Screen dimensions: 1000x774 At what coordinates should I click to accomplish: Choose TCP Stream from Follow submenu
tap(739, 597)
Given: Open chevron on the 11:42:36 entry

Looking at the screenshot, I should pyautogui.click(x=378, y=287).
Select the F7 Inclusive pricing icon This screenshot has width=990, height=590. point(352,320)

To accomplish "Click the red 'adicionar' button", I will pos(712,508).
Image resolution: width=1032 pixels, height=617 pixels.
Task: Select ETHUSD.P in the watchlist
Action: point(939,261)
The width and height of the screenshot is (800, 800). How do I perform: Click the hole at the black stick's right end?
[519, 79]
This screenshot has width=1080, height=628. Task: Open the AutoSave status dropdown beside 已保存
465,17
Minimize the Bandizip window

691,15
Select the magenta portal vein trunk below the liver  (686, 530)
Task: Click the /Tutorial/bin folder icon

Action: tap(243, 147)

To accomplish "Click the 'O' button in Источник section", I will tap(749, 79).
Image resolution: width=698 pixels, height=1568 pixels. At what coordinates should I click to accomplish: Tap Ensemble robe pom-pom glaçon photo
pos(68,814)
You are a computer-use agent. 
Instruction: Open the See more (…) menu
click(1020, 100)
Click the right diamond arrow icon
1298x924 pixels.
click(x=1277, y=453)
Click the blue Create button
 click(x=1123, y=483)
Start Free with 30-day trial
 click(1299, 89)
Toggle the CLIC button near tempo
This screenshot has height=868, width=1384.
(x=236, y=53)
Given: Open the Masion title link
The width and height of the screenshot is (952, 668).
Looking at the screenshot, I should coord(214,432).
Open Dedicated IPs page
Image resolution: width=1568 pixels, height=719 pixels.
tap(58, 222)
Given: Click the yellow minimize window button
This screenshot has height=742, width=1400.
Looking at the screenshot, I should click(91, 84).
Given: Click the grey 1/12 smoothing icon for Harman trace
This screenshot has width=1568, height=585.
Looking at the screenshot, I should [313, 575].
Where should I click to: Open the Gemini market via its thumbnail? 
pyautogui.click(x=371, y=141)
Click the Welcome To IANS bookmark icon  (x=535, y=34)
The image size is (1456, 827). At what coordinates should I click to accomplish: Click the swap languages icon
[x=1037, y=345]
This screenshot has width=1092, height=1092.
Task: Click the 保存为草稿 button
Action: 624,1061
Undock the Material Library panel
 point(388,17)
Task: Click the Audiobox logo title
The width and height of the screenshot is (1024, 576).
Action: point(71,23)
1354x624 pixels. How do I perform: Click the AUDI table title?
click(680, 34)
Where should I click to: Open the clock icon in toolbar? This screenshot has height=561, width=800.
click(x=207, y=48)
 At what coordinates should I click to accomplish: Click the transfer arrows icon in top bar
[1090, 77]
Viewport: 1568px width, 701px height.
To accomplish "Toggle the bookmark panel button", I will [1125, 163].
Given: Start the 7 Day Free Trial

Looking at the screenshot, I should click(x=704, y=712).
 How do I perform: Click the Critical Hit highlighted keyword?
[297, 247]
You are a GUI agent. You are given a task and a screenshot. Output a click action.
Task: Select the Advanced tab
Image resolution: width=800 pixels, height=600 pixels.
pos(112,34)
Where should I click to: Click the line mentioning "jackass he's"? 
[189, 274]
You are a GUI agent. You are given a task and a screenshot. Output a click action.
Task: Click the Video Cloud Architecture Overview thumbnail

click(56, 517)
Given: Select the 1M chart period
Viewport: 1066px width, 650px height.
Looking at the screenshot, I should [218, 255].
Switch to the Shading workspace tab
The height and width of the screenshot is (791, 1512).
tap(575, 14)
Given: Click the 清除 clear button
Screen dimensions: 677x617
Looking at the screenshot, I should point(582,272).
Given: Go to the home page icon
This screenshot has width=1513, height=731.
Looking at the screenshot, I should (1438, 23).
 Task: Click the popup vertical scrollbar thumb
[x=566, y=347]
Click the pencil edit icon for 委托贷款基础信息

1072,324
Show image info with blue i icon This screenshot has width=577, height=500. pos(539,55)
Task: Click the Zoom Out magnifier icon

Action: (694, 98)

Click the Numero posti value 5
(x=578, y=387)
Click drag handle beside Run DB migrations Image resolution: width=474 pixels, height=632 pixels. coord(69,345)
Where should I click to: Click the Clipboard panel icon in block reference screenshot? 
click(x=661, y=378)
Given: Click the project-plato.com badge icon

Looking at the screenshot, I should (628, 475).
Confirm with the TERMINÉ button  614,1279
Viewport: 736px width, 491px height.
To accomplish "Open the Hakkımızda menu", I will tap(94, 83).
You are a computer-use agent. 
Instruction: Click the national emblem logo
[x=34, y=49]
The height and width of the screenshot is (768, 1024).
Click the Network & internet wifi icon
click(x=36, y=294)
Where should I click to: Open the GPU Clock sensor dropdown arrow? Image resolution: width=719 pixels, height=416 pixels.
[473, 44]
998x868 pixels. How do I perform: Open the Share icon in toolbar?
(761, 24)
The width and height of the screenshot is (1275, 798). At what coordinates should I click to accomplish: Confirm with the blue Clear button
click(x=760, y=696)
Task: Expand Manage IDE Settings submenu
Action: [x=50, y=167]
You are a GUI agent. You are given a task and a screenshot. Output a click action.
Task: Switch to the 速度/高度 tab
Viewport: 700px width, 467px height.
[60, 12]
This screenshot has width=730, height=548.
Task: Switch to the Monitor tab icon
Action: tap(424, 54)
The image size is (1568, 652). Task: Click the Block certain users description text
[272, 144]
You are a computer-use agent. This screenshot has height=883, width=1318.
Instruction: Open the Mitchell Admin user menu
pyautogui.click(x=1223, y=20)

★ ★ ★

▸ **Work instructions**
Write the material out again in its entirety, exactly as shown.

▸ **Reply to the exercise**
Screen dimensions: 1000x774 At what coordinates should I click to accomplish: Choose TCP Stream from Follow submenu
tap(739, 597)
Given: Open chevron on the 11:42:36 entry

Looking at the screenshot, I should pyautogui.click(x=378, y=287).
Select the F7 Inclusive pricing icon This screenshot has width=990, height=590. point(352,320)

To accomplish "Click the red 'adicionar' button", I will pos(712,508).
Image resolution: width=1032 pixels, height=617 pixels.
Task: Select ETHUSD.P in the watchlist
Action: point(939,261)
The width and height of the screenshot is (800, 800). How do I perform: Click the hole at the black stick's right end?
[519, 79]
This screenshot has width=1080, height=628. Task: Open the AutoSave status dropdown beside 已保存
465,17
Minimize the Bandizip window

691,15
Select the magenta portal vein trunk below the liver  (686, 530)
Task: Click the /Tutorial/bin folder icon

Action: tap(243, 147)

To accomplish "Click the 'O' button in Источник section", I will tap(749, 79).
Image resolution: width=698 pixels, height=1568 pixels. At what coordinates should I click to accomplish: Tap Ensemble robe pom-pom glaçon photo
pos(68,814)
You are a computer-use agent. 
Instruction: Open the See more (…) menu
click(1020, 100)
Click the right diamond arrow icon
1298x924 pixels.
click(x=1277, y=453)
Click the blue Create button
 click(x=1123, y=483)
Start Free with 30-day trial
 click(1299, 89)
Toggle the CLIC button near tempo
This screenshot has height=868, width=1384.
(x=236, y=53)
Given: Open the Masion title link
The width and height of the screenshot is (952, 668).
Looking at the screenshot, I should coord(214,432).
Open Dedicated IPs page
Image resolution: width=1568 pixels, height=719 pixels.
tap(58, 222)
Given: Click the yellow minimize window button
This screenshot has height=742, width=1400.
Looking at the screenshot, I should click(91, 84).
Given: Click the grey 1/12 smoothing icon for Harman trace
This screenshot has width=1568, height=585.
Looking at the screenshot, I should [313, 575].
Where should I click to: Open the Gemini market via its thumbnail? 
pyautogui.click(x=371, y=141)
Click the Welcome To IANS bookmark icon  (x=535, y=34)
The image size is (1456, 827). At what coordinates should I click to accomplish: Click the swap languages icon
[x=1037, y=345]
This screenshot has width=1092, height=1092.
Task: Click the 保存为草稿 button
Action: 624,1061
Undock the Material Library panel
 point(388,17)
Task: Click the Audiobox logo title
The width and height of the screenshot is (1024, 576).
Action: point(71,23)
1354x624 pixels. How do I perform: Click the AUDI table title?
click(680, 34)
Where should I click to: Open the clock icon in toolbar? This screenshot has height=561, width=800.
click(x=207, y=48)
 At what coordinates should I click to accomplish: Click the transfer arrows icon in top bar
[1090, 77]
Viewport: 1568px width, 701px height.
To accomplish "Toggle the bookmark panel button", I will [1125, 163].
Given: Start the 7 Day Free Trial

Looking at the screenshot, I should click(x=704, y=712).
 How do I perform: Click the Critical Hit highlighted keyword?
[297, 247]
You are a GUI agent. You are given a task and a screenshot. Output a click action.
Task: Select the Advanced tab
Image resolution: width=800 pixels, height=600 pixels.
pos(112,34)
Where should I click to: Click the line mentioning "jackass he's"? 
[189, 274]
You are a GUI agent. You are given a task and a screenshot. Output a click action.
Task: Click the Video Cloud Architecture Overview thumbnail

click(56, 517)
Given: Select the 1M chart period
Viewport: 1066px width, 650px height.
Looking at the screenshot, I should [218, 255].
Switch to the Shading workspace tab
The height and width of the screenshot is (791, 1512).
tap(575, 14)
Given: Click the 清除 clear button
Screen dimensions: 677x617
Looking at the screenshot, I should point(582,272).
Given: Go to the home page icon
This screenshot has width=1513, height=731.
Looking at the screenshot, I should (1438, 23).
 Task: Click the popup vertical scrollbar thumb
[x=566, y=347]
Click the pencil edit icon for 委托贷款基础信息

1072,324
Show image info with blue i icon This screenshot has width=577, height=500. pos(539,55)
Task: Click the Zoom Out magnifier icon

Action: (694, 98)

Click the Numero posti value 5
(x=578, y=387)
Click drag handle beside Run DB migrations Image resolution: width=474 pixels, height=632 pixels. coord(69,345)
Where should I click to: Click the Clipboard panel icon in block reference screenshot? 
click(x=661, y=378)
Given: Click the project-plato.com badge icon

Looking at the screenshot, I should (628, 475).
Confirm with the TERMINÉ button  614,1279
Viewport: 736px width, 491px height.
To accomplish "Open the Hakkımızda menu", I will tap(94, 83).
You are a computer-use agent. 
Instruction: Click the national emblem logo
[x=34, y=49]
The height and width of the screenshot is (768, 1024).
Click the Network & internet wifi icon
click(x=36, y=294)
Where should I click to: Open the GPU Clock sensor dropdown arrow? Image resolution: width=719 pixels, height=416 pixels.
[473, 44]
998x868 pixels. How do I perform: Open the Share icon in toolbar?
(761, 24)
The width and height of the screenshot is (1275, 798). At what coordinates should I click to accomplish: Confirm with the blue Clear button
click(x=760, y=696)
Task: Expand Manage IDE Settings submenu
Action: [x=50, y=167]
You are a GUI agent. You are given a task and a screenshot. Output a click action.
Task: Switch to the 速度/高度 tab
Viewport: 700px width, 467px height.
[60, 12]
This screenshot has width=730, height=548.
Task: Switch to the Monitor tab icon
Action: tap(424, 54)
The image size is (1568, 652). Task: Click the Block certain users description text
[272, 144]
You are a computer-use agent. This screenshot has height=883, width=1318.
Instruction: Open the Mitchell Admin user menu
pyautogui.click(x=1223, y=20)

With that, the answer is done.